Link was sliding off, on purpose and feet first, from a short height today at the Children's museum when a father I don't know came up behind him and held his hand out toward his back. It's understandable, especially if he has a younger or less able child, and I'm sure I've done similar things instinctually or uncertain who the parent was, but I was within arm's reach and I said, "He's OK, he can do it and I'm right here." The guy proceeded to touch Link in order to "save" him from a 1.5 inch fall to the ground. I bit my tongue, we were having a nice time as a family and it's not that he touched my kid, obviously his intentions were good... but damn, that is beyond irritating. If a parent says they've "got it" then that means you need to bugger off. You are relieved of all responsibility, which never left the parent's realm anyway.

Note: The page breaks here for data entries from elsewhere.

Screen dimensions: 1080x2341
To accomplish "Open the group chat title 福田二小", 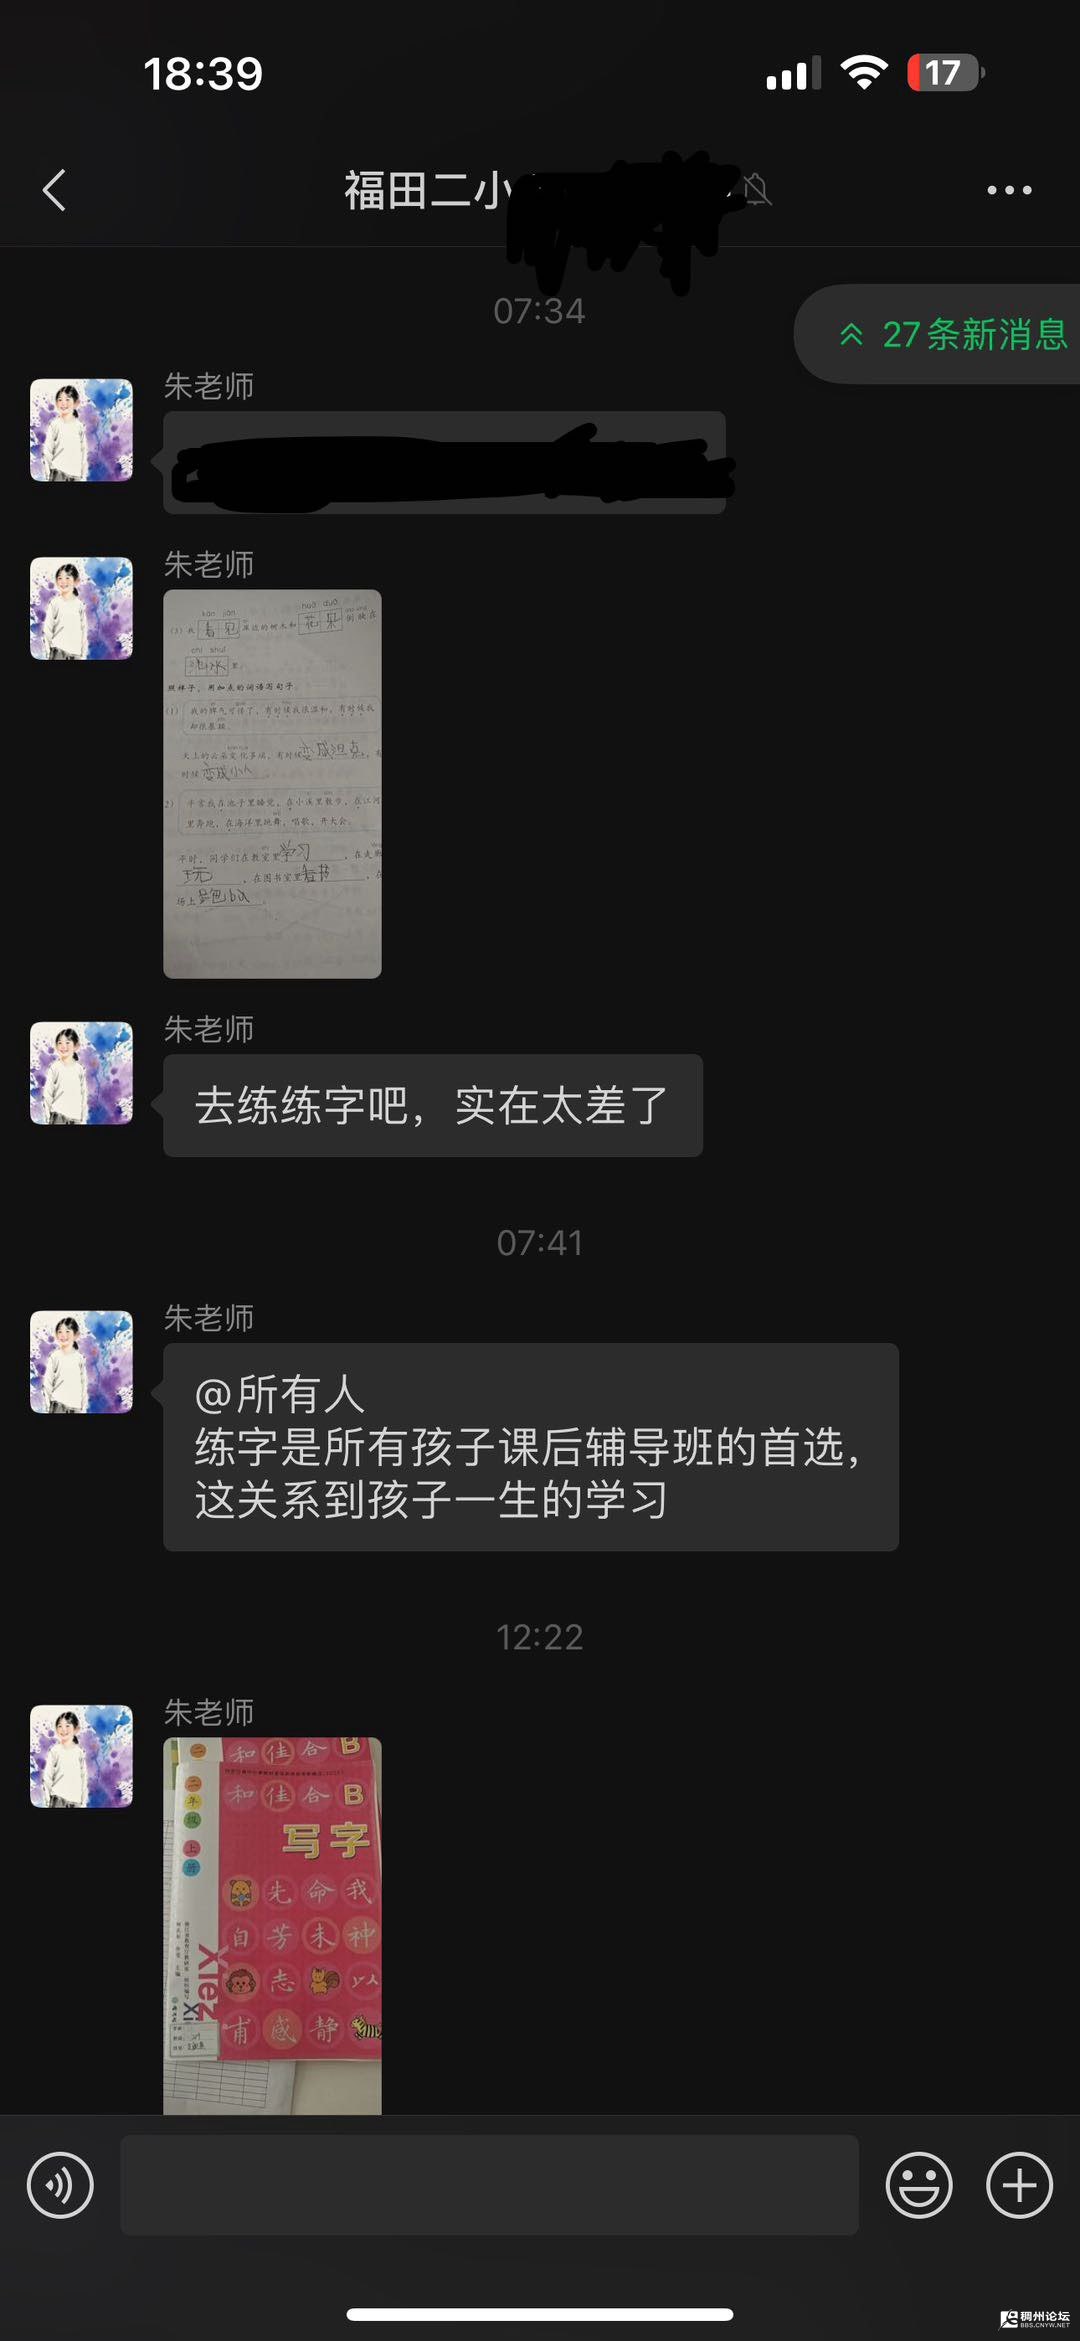I will 430,190.
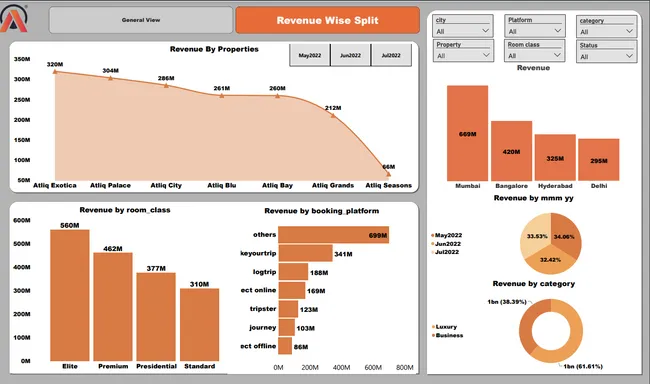The height and width of the screenshot is (384, 650).
Task: Click the Elite room class bar
Action: (70, 295)
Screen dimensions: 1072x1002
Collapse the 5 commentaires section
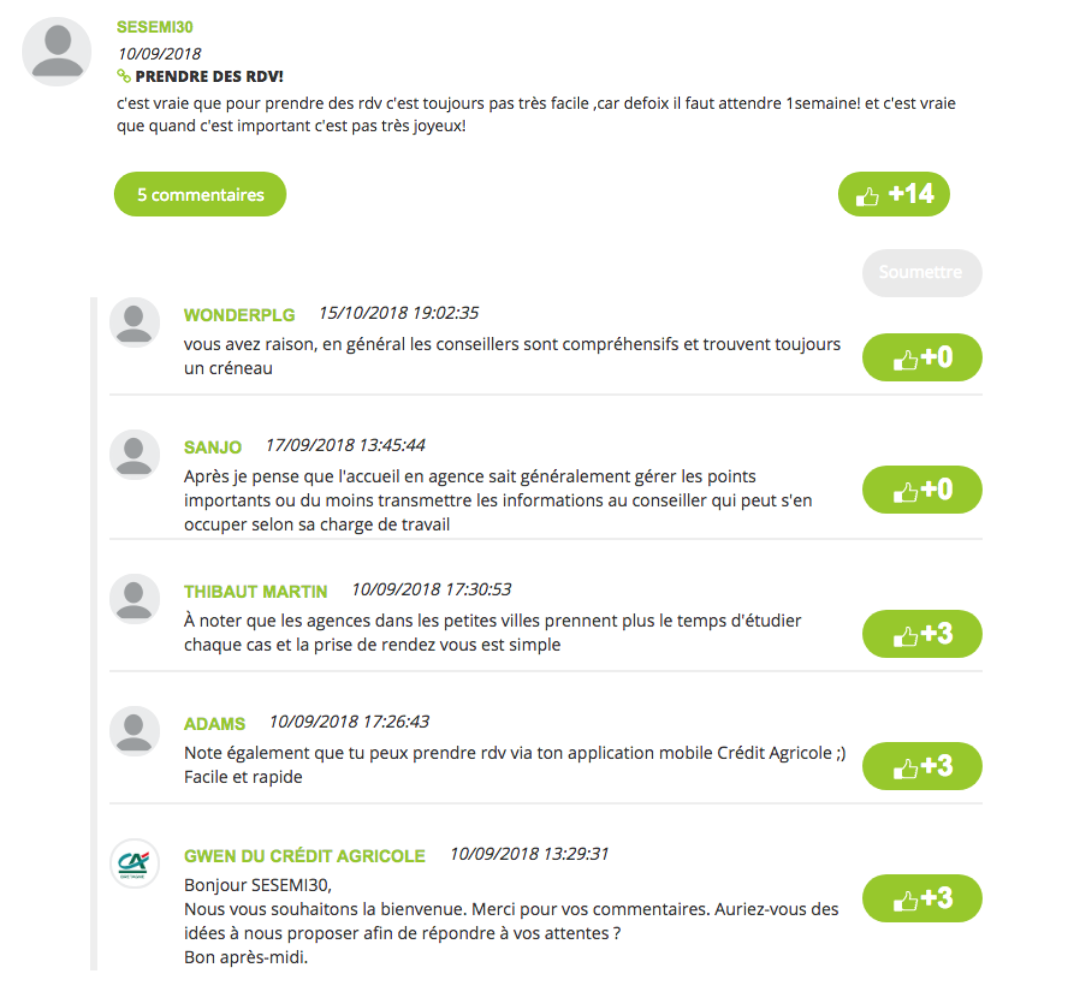(x=200, y=194)
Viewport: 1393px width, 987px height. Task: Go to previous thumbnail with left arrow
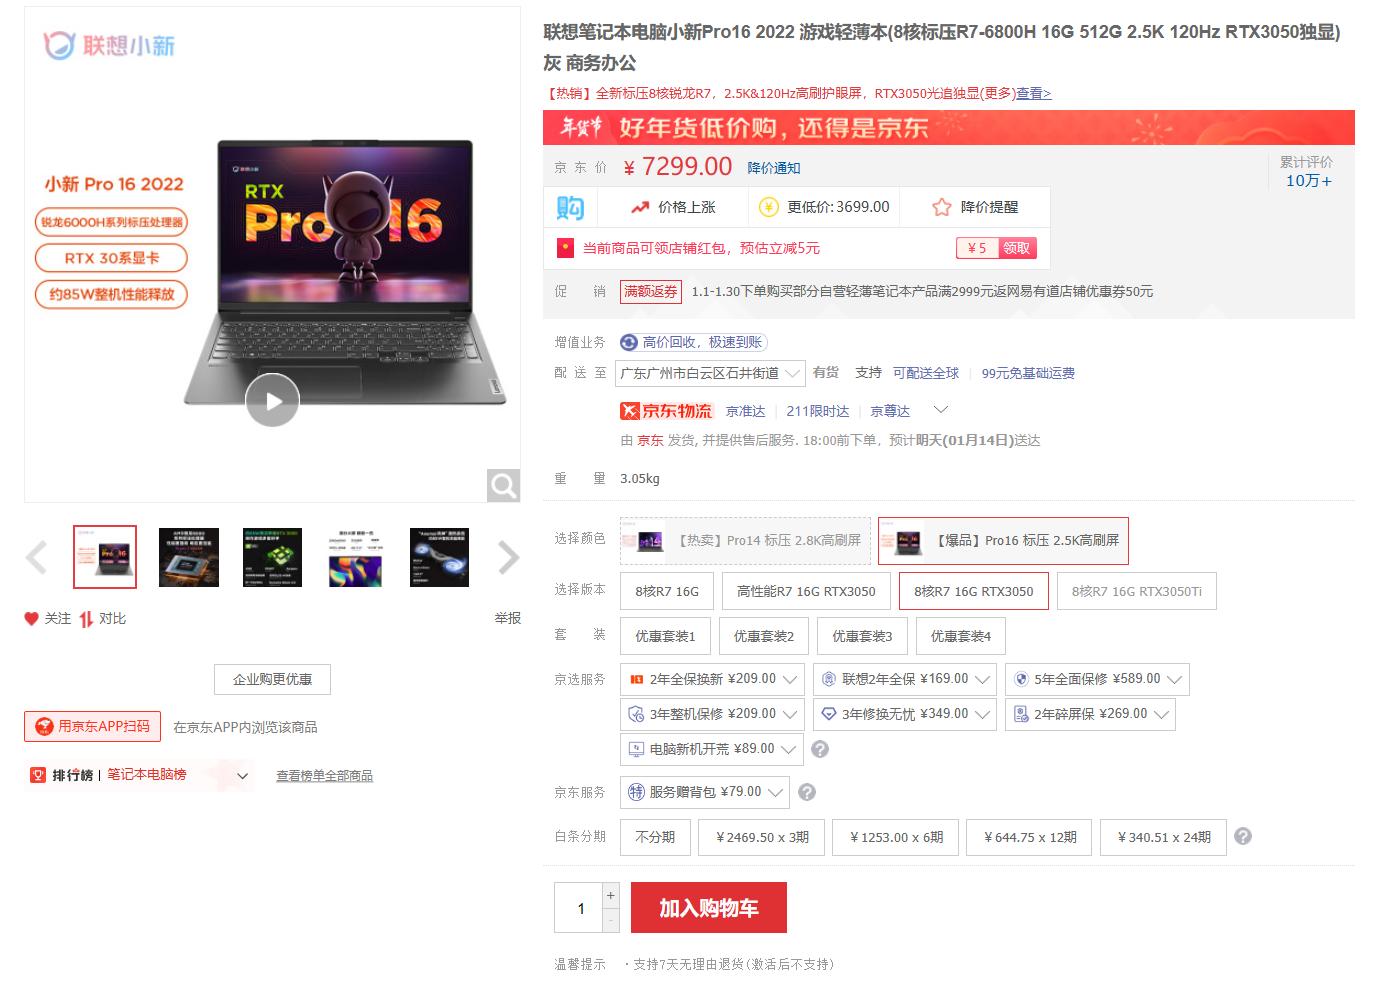[x=37, y=557]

Link is 15 months and a rough tumbler, I'm not going to allow him to fall on his head from some great height, but he doesn't need to be protected from every stumble and crash on the butt. That isn't helping him learn to cope, to overcome challenges and to take a spill without it ruining his day. I know the urge to intervene is probably greater the more the observer perceives danger but if the parent tells you they have it under control and the "risk" involves anything less than great bodily harm or death then you need to mind your business, move on and keep your hands to yourself. What's your kid doing while you are saving mine from nothing?
I read about this recently on The Daddy Files blog in an article titled "Why I Let My Son Fall and Fail" and I agree with the premise. I get annoyed, personally, with helicopter parenting to begin with, but when you are helicopter parenting children other than your own it becomes more than an annoyance, it becomes an intrusion.